***** Records shown

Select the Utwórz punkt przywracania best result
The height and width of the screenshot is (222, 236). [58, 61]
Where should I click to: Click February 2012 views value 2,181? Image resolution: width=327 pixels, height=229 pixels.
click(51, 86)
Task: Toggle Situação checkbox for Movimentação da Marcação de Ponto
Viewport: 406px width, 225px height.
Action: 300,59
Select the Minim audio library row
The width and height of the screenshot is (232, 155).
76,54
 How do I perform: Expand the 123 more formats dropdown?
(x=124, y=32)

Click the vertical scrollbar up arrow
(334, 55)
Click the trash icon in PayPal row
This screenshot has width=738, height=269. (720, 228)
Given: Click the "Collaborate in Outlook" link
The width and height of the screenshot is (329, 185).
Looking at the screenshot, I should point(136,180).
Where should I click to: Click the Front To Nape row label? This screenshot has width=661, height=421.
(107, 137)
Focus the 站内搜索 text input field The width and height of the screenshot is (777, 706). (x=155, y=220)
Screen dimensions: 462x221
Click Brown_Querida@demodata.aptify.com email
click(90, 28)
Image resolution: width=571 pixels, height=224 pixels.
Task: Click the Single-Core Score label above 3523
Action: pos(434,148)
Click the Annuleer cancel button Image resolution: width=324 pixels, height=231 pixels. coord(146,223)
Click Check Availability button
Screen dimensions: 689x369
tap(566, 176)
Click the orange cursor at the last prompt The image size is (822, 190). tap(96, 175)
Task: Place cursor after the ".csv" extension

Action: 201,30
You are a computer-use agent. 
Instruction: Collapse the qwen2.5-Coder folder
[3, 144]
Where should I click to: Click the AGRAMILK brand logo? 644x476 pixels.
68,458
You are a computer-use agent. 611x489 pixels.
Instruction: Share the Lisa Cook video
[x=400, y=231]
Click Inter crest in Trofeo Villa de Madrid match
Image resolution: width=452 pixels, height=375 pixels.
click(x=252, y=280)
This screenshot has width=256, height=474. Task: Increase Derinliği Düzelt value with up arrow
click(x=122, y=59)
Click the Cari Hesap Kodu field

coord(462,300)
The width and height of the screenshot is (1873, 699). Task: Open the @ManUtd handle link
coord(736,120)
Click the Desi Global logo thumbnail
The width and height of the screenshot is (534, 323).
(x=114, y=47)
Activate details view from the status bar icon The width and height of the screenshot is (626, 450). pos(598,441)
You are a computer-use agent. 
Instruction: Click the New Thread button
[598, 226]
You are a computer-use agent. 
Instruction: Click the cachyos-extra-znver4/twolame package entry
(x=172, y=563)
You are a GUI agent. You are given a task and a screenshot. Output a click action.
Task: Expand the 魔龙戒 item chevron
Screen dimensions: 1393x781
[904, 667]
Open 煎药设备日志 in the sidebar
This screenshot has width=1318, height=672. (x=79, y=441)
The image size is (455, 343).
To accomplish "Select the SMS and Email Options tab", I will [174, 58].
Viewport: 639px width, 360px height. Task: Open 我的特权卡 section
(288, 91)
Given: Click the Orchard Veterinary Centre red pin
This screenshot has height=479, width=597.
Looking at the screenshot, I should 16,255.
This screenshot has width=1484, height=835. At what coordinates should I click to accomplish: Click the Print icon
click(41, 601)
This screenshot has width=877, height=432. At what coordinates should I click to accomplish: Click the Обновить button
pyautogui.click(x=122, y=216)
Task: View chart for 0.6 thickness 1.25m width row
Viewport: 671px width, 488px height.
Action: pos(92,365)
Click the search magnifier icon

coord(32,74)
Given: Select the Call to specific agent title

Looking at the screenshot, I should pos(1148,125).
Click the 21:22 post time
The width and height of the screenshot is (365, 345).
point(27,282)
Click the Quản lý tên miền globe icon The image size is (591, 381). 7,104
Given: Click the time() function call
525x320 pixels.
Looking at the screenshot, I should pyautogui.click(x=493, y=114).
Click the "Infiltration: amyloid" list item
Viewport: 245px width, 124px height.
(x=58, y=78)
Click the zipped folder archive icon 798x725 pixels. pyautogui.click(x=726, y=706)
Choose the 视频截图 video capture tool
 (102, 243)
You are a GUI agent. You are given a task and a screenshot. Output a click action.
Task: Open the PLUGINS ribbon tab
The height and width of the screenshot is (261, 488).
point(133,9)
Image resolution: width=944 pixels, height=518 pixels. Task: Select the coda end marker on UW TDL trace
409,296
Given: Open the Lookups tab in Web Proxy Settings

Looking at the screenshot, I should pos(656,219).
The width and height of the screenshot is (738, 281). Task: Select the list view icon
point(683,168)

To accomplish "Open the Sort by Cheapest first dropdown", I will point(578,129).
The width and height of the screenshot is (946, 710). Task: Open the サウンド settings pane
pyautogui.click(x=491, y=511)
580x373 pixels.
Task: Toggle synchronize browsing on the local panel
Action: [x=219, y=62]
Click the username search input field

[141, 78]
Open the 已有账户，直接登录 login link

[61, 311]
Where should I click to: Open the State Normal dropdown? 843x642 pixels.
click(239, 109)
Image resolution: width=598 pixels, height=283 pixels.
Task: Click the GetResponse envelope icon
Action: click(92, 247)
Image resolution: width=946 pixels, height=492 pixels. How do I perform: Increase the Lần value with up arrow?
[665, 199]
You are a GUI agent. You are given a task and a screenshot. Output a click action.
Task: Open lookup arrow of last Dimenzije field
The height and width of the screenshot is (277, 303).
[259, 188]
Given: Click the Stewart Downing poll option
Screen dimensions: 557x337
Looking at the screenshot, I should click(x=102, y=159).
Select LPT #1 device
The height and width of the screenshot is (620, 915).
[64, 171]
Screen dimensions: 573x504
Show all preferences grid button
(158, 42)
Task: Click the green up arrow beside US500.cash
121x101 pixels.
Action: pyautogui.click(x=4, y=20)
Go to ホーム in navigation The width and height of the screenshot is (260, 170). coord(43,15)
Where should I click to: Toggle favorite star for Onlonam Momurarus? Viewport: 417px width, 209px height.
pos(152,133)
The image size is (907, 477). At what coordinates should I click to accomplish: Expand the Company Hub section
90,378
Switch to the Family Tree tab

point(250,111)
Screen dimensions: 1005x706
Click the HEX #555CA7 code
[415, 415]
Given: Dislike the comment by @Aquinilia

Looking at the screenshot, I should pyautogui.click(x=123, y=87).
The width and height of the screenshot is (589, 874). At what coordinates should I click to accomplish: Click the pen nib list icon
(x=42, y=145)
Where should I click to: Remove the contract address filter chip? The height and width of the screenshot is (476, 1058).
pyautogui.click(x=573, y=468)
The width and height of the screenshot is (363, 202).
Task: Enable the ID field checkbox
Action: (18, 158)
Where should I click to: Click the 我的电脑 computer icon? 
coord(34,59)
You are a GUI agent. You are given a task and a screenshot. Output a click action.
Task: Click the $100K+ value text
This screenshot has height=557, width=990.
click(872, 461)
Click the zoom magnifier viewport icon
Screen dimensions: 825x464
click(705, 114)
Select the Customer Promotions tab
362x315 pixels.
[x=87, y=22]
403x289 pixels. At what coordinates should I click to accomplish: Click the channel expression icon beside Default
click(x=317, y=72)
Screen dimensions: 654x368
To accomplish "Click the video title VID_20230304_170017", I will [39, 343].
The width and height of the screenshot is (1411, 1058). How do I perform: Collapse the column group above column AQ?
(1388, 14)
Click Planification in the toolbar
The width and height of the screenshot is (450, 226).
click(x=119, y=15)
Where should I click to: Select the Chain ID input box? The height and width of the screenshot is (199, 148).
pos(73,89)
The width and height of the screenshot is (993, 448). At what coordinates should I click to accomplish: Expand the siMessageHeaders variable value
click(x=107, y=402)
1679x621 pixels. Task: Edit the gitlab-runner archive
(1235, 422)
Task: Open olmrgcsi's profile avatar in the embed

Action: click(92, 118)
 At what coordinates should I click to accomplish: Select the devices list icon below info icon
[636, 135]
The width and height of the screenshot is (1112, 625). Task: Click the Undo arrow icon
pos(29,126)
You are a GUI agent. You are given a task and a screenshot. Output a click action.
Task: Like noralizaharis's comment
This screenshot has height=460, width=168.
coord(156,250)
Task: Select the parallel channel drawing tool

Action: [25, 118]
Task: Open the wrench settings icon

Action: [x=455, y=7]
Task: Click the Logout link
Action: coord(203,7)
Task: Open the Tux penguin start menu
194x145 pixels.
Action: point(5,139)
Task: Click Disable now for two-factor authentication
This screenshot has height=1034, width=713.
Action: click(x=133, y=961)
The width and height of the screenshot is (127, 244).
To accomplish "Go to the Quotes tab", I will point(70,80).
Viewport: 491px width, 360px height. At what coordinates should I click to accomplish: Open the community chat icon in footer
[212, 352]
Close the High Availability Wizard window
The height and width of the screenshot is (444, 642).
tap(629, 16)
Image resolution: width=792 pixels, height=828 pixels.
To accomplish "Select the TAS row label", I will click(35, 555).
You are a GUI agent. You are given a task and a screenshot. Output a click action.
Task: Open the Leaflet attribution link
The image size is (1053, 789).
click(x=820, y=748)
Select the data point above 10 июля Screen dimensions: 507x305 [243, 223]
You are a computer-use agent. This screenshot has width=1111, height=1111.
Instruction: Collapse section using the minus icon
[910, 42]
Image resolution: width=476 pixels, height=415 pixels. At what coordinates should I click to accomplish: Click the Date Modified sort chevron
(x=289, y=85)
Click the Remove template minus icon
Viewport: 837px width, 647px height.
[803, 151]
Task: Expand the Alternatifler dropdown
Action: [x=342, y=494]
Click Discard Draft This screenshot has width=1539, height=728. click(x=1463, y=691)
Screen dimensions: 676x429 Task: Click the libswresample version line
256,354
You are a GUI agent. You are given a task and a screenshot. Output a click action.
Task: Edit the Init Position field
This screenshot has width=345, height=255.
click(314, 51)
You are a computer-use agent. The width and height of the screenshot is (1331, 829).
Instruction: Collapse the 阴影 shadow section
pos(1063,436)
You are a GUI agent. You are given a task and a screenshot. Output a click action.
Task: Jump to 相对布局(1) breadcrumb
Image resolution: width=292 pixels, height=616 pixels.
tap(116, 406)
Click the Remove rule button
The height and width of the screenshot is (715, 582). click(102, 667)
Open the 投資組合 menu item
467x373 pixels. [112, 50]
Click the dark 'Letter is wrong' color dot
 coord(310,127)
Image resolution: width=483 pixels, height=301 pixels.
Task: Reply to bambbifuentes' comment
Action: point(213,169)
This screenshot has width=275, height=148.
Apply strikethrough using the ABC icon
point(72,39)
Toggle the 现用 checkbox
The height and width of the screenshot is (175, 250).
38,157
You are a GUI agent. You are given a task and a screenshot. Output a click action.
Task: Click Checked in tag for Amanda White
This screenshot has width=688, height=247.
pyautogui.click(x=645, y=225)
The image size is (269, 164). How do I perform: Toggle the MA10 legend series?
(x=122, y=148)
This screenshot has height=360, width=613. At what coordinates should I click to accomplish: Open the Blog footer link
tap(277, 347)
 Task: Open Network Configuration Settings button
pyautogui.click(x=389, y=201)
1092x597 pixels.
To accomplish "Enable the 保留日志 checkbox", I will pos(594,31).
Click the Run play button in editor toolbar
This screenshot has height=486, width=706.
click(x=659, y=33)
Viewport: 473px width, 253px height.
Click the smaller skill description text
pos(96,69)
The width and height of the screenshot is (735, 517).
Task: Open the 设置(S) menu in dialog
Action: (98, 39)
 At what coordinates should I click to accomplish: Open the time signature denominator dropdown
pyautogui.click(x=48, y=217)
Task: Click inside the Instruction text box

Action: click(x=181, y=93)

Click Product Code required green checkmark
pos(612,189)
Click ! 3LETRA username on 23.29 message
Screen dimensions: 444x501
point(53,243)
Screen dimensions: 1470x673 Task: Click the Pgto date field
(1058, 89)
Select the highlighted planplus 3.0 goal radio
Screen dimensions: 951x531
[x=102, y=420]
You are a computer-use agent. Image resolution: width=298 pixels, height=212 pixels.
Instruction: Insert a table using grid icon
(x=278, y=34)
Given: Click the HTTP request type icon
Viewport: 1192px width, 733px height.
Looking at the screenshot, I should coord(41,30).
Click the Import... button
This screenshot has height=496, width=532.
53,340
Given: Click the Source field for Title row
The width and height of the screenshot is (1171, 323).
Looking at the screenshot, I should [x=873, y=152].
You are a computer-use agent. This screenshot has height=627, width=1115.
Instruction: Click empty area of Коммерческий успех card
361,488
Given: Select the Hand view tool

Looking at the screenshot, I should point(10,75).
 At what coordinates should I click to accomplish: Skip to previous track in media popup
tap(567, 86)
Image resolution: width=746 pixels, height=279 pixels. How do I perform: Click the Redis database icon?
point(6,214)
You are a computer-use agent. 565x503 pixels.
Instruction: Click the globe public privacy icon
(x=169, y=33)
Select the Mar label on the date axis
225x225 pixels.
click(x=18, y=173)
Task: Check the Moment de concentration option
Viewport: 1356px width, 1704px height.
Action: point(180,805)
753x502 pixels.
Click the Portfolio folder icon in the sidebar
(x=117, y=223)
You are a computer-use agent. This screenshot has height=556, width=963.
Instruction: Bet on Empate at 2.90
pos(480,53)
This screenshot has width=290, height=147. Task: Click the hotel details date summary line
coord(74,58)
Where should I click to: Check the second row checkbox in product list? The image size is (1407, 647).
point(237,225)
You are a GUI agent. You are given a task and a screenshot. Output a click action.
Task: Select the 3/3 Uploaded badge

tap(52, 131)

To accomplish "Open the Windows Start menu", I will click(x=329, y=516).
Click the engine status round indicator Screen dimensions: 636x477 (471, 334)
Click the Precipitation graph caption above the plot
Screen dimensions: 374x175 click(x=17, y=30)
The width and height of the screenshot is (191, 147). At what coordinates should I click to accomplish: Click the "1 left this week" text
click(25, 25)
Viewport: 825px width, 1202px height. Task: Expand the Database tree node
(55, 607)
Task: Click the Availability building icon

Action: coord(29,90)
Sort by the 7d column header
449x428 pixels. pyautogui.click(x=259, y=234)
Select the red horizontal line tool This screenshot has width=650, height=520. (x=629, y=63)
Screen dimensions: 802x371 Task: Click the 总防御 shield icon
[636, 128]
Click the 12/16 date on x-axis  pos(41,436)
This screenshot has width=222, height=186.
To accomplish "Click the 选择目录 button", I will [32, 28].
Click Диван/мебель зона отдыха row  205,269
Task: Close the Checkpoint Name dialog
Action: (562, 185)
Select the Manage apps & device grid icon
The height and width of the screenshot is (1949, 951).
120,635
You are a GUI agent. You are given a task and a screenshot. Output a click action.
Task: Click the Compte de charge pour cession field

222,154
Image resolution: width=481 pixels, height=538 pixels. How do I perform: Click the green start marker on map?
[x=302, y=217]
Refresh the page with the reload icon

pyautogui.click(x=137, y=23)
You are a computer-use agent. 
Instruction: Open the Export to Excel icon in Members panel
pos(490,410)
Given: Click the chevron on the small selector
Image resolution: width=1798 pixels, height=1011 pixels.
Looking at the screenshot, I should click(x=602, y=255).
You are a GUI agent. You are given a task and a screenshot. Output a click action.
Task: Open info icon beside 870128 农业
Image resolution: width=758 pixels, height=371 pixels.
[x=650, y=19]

**********

| Exercise instructions |
Search the records above for the string "toolbar". Copy every line that contains it.

| Written answer |
Click Planification in the toolbar
Click the Run play button in editor toolbar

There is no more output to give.